What is expected |
Return only these lines: the one that contains "This screenshot has width=1372, height=886." and every line after it through the end of the listing, exactly, without pictures.
*** Begin section ***
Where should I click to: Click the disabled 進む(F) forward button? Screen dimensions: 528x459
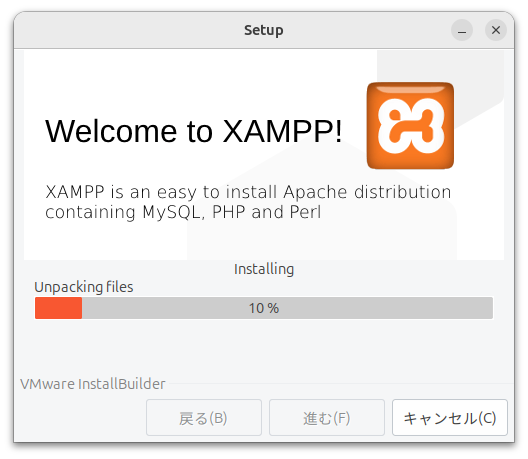click(x=327, y=418)
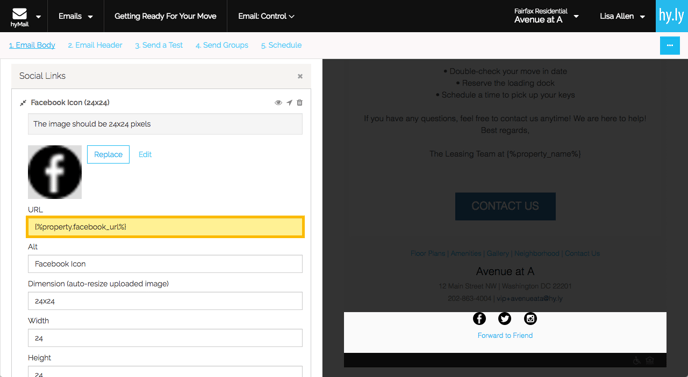Open the hy.ly logo button
The image size is (688, 377).
(672, 16)
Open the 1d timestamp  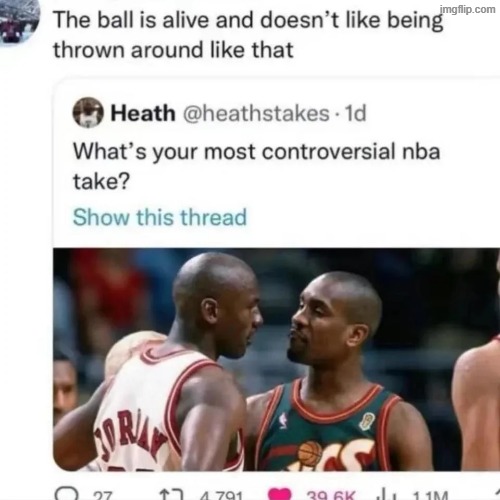355,113
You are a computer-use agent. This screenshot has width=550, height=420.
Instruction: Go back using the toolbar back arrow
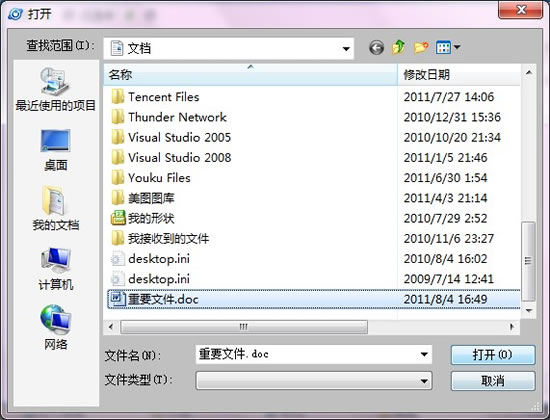point(376,47)
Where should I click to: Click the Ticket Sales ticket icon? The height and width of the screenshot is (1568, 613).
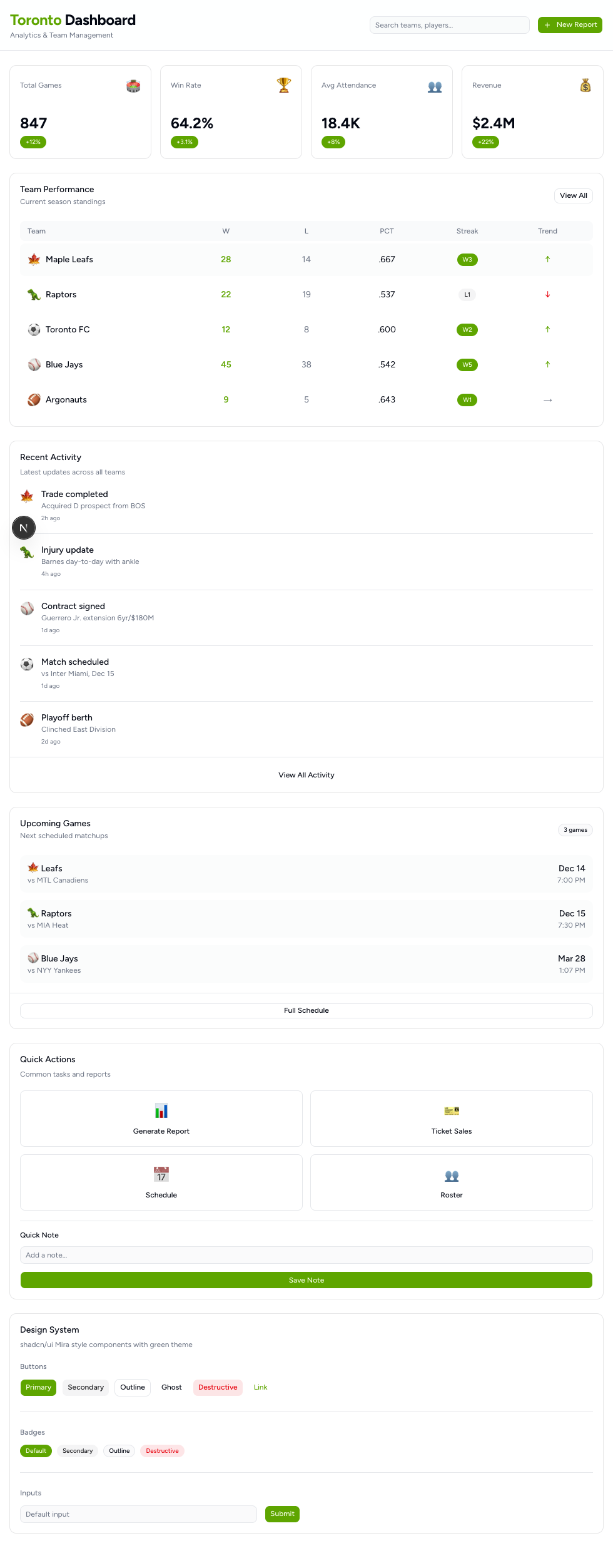pyautogui.click(x=452, y=1111)
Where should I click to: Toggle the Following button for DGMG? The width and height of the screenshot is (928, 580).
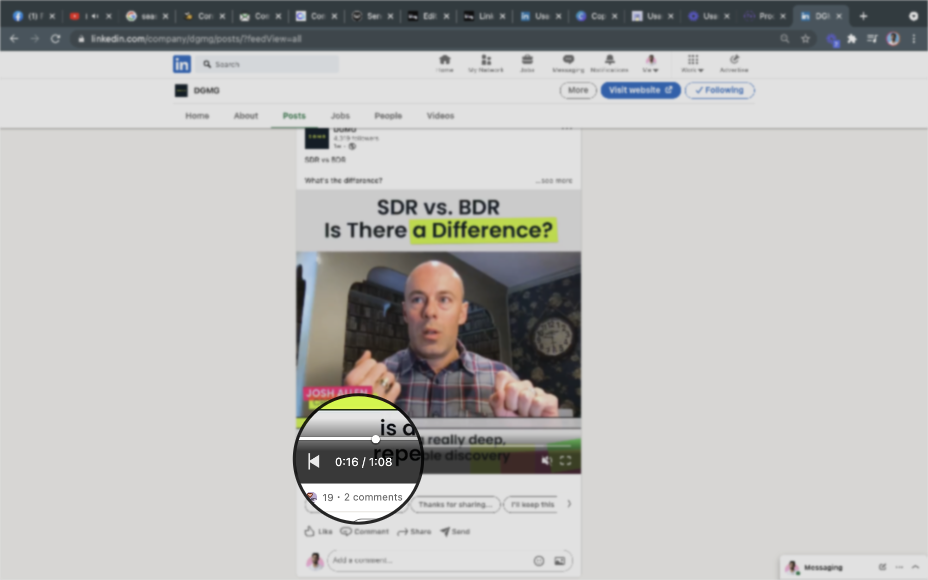coord(720,90)
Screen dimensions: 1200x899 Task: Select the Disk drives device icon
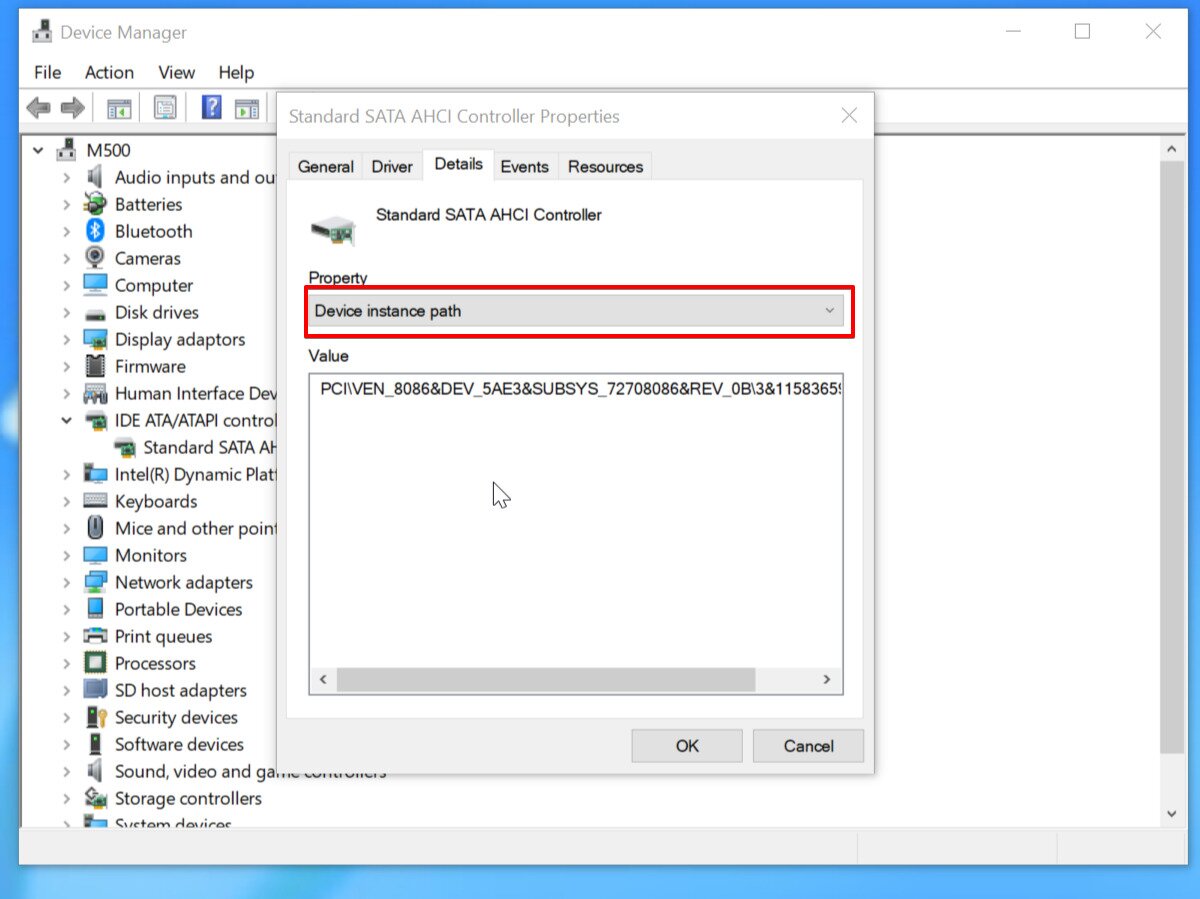pos(93,312)
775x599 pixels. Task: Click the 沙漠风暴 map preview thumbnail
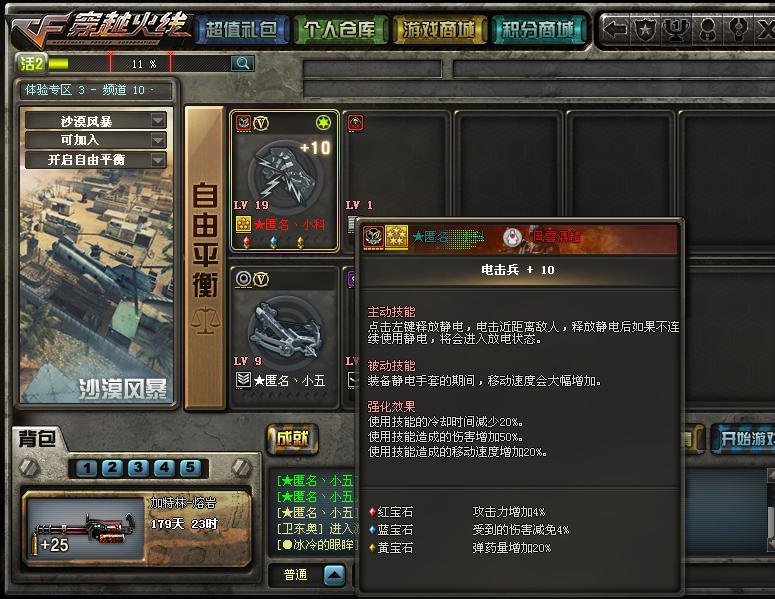(x=97, y=287)
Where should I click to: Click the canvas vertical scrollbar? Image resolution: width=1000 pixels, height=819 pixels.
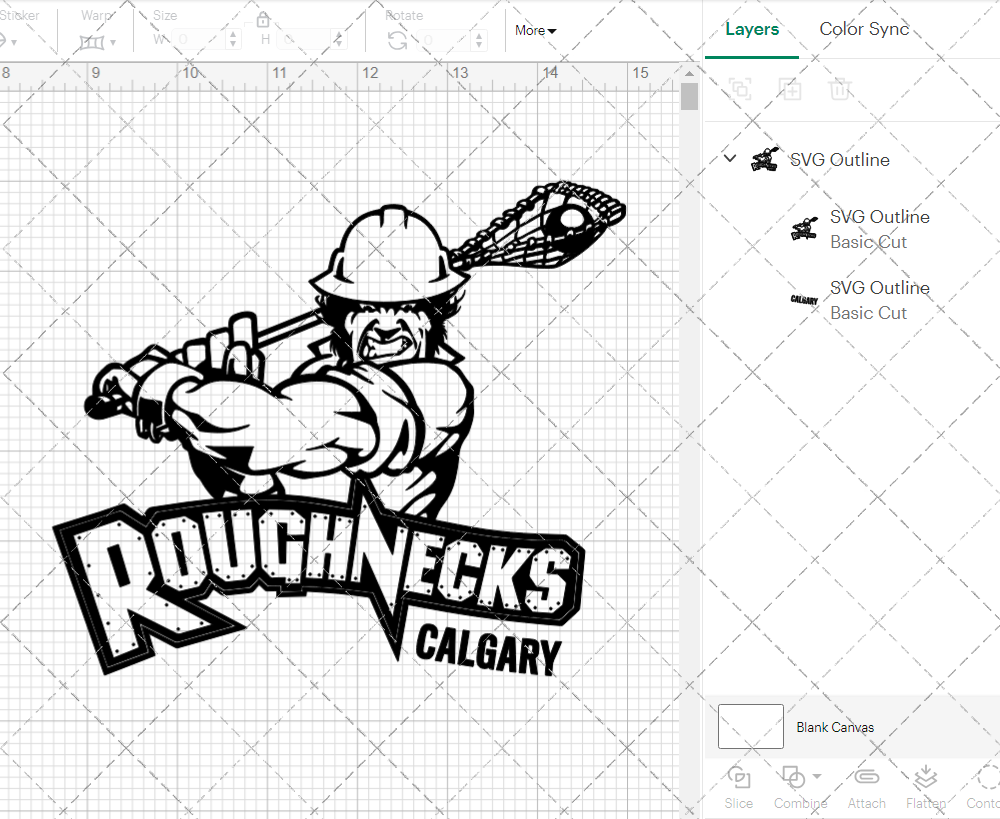688,96
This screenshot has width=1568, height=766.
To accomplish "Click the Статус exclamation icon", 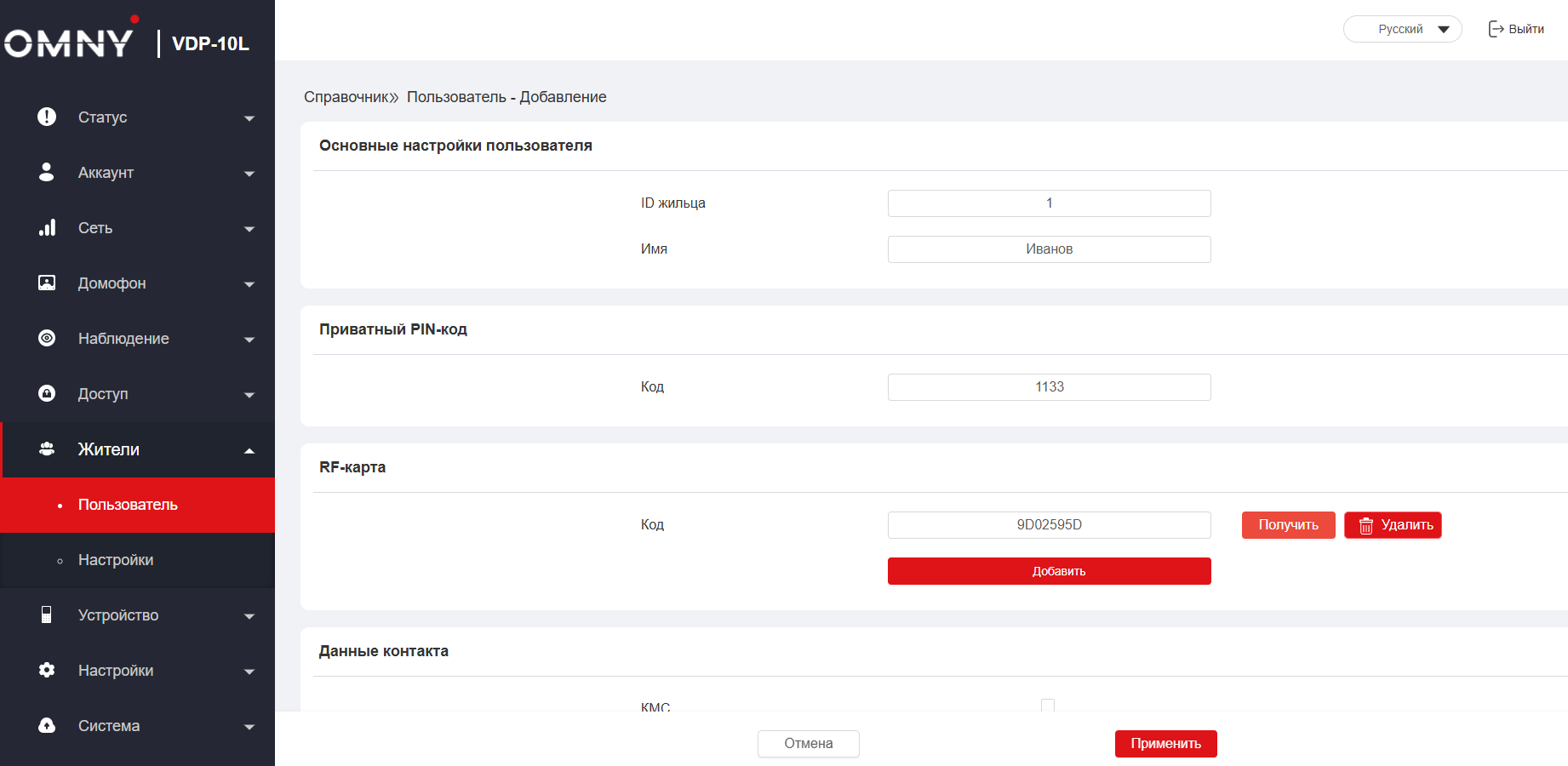I will click(47, 117).
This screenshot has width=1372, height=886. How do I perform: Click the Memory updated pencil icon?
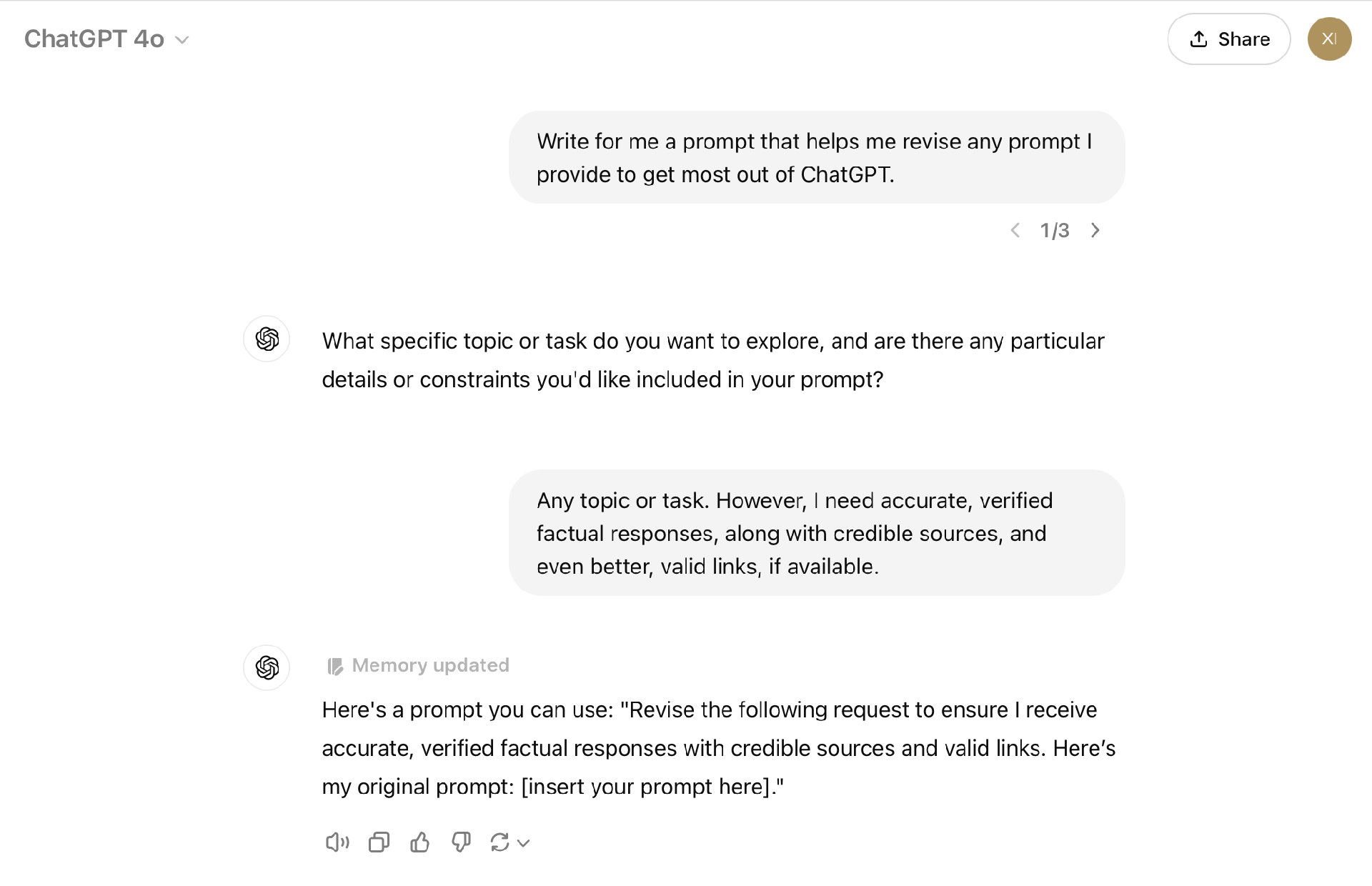(335, 666)

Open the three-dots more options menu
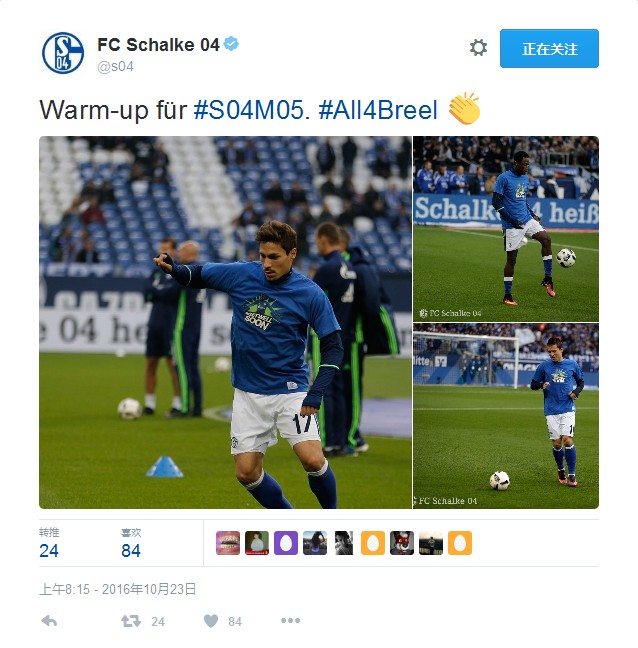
*** End section ***
Solution to this exercise |
This screenshot has width=1372, height=886. How do I perform: Click the Memory updated pencil icon?
(335, 666)

Open the three-dots more options menu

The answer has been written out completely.